_Selected excerpt:_
····················

Thursday 23 February 2012

A Week of Work

I'm lucky that my office is at home and all I need is a computer, a phone, a piece of paper and a pen. This meant I could stay home, do everything I needed to do for work and also fit in my various exercises.

The one problem to be ready for was if I was on the walk around the house and the phone went. I had to convince myself that I could get to the phone without hurrying. Hurrying when you're on crutches is dangerous. I found this out on day 1.

I was really excited when I  saw Katie appear in the front window on her bike and was suddenly determined to open the door for her. I'm chivalrous like that. Stupid.

I jumped up grabbed my crutches and set off without steadying myself, my left leg whacked into the crutch and I went flying. As I was in mid air, I just managed to get my right leg under me and to land on it, my left was all over the place and it felt like the surgery had exploded. I didn't want Katie to know how stupid I was so hid the pain, opened the door and smiled.

Once she was in I went back to the sofa and tried to assess the damage. It felt bad. I tried some movement but everything hurt. I was convinced I had undone the surgery. I breathed slowly and told myself to calm down. Katie was busy getting dinner ready but I was in despair.

In the end I convinced myself it was ok, but the extra pain only subsided after bed time.

As each day passed the exercises improved and I was starting to move the weight from my crutches to my leg. By the end of the week, I couldn't walk without them, but could hobble.

····················

_Supplied data:_
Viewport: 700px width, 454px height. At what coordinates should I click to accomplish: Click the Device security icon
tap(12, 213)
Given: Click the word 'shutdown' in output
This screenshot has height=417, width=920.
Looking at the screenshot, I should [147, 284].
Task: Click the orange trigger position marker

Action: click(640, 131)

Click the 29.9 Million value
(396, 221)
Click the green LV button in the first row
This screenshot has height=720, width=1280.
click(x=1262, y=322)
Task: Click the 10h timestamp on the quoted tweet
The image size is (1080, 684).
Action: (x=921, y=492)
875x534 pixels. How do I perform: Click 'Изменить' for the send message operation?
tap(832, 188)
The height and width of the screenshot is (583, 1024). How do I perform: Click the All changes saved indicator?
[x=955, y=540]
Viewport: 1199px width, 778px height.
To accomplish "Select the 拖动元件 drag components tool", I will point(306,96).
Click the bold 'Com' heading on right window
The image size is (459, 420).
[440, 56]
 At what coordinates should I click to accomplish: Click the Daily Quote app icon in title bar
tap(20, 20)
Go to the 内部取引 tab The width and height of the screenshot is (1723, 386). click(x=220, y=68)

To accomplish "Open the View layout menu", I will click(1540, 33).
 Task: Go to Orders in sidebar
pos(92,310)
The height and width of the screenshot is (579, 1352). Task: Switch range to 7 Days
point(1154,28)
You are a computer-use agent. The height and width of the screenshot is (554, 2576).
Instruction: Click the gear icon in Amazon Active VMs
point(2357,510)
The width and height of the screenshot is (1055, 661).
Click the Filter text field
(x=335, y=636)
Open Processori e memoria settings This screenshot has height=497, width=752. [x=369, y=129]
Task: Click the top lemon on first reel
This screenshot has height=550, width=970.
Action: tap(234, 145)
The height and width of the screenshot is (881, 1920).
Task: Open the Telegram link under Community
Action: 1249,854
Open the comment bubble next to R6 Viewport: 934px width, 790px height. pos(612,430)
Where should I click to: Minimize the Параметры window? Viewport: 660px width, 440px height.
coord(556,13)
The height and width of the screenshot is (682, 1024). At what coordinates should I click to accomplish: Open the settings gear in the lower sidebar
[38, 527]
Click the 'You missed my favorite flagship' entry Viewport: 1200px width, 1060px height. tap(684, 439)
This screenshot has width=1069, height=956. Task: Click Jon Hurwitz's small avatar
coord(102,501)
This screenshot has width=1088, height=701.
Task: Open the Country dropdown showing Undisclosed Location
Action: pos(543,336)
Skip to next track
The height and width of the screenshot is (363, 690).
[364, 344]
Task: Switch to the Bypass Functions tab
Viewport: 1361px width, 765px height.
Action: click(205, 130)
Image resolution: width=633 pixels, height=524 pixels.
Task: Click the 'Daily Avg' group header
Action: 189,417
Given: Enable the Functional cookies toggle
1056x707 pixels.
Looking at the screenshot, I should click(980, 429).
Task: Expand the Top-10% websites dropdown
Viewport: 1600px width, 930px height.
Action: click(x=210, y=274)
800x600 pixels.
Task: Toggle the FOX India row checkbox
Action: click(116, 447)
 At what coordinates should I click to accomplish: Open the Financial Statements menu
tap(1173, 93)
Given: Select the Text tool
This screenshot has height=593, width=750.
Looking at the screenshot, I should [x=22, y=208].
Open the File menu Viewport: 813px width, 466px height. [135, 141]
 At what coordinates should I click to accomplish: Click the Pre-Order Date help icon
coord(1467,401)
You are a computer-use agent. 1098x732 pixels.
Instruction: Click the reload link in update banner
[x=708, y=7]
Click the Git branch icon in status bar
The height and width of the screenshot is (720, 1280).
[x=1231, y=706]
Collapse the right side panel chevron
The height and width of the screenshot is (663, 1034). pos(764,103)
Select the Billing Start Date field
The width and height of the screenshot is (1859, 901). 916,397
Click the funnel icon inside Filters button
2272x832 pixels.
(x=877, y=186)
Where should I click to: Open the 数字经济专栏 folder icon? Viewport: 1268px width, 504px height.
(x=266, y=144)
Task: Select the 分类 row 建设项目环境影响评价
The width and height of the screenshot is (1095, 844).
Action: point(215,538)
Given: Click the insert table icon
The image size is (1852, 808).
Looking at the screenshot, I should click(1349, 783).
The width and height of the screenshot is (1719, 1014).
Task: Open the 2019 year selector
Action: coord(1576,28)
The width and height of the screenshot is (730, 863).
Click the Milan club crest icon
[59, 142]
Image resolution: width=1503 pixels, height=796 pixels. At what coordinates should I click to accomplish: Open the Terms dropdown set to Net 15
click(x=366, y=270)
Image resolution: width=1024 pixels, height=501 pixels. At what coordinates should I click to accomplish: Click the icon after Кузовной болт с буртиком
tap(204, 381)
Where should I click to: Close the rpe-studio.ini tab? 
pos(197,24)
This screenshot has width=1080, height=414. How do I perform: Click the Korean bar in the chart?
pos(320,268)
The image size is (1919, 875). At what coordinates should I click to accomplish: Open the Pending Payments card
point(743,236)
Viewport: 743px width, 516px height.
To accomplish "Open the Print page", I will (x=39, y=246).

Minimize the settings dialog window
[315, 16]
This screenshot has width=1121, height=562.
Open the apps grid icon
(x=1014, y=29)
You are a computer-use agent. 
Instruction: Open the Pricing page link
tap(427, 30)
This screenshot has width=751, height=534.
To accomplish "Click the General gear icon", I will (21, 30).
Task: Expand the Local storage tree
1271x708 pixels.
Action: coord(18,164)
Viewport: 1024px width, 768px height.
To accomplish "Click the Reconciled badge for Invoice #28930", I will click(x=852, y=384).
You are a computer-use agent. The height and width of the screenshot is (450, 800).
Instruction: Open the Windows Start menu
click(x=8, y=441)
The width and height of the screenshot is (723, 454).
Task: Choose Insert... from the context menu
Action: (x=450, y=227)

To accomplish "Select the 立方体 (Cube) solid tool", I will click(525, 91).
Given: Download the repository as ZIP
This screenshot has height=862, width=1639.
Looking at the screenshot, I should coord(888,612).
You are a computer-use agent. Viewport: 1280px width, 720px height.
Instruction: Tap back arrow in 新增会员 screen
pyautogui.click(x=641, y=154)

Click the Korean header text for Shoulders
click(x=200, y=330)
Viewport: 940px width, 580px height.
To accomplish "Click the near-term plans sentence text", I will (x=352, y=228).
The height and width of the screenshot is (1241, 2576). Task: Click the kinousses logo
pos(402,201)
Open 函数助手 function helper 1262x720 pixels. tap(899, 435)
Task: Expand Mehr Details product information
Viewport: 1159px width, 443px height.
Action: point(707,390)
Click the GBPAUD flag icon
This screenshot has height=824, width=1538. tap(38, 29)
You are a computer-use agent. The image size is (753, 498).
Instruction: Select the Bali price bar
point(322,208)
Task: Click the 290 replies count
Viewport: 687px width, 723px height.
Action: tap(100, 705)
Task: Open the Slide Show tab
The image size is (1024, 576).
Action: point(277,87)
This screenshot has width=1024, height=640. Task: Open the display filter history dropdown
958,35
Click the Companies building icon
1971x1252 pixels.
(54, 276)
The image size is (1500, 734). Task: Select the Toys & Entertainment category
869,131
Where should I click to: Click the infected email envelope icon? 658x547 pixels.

····················

Could you duplicate the part of the "A Week of Work" post starting at "As each day" and ending at "but could hobble."?

As each day passed the exercises improved and I was starting to move the weight from my crutches to my leg. By the end of the week, I couldn't walk without them, but could hobble.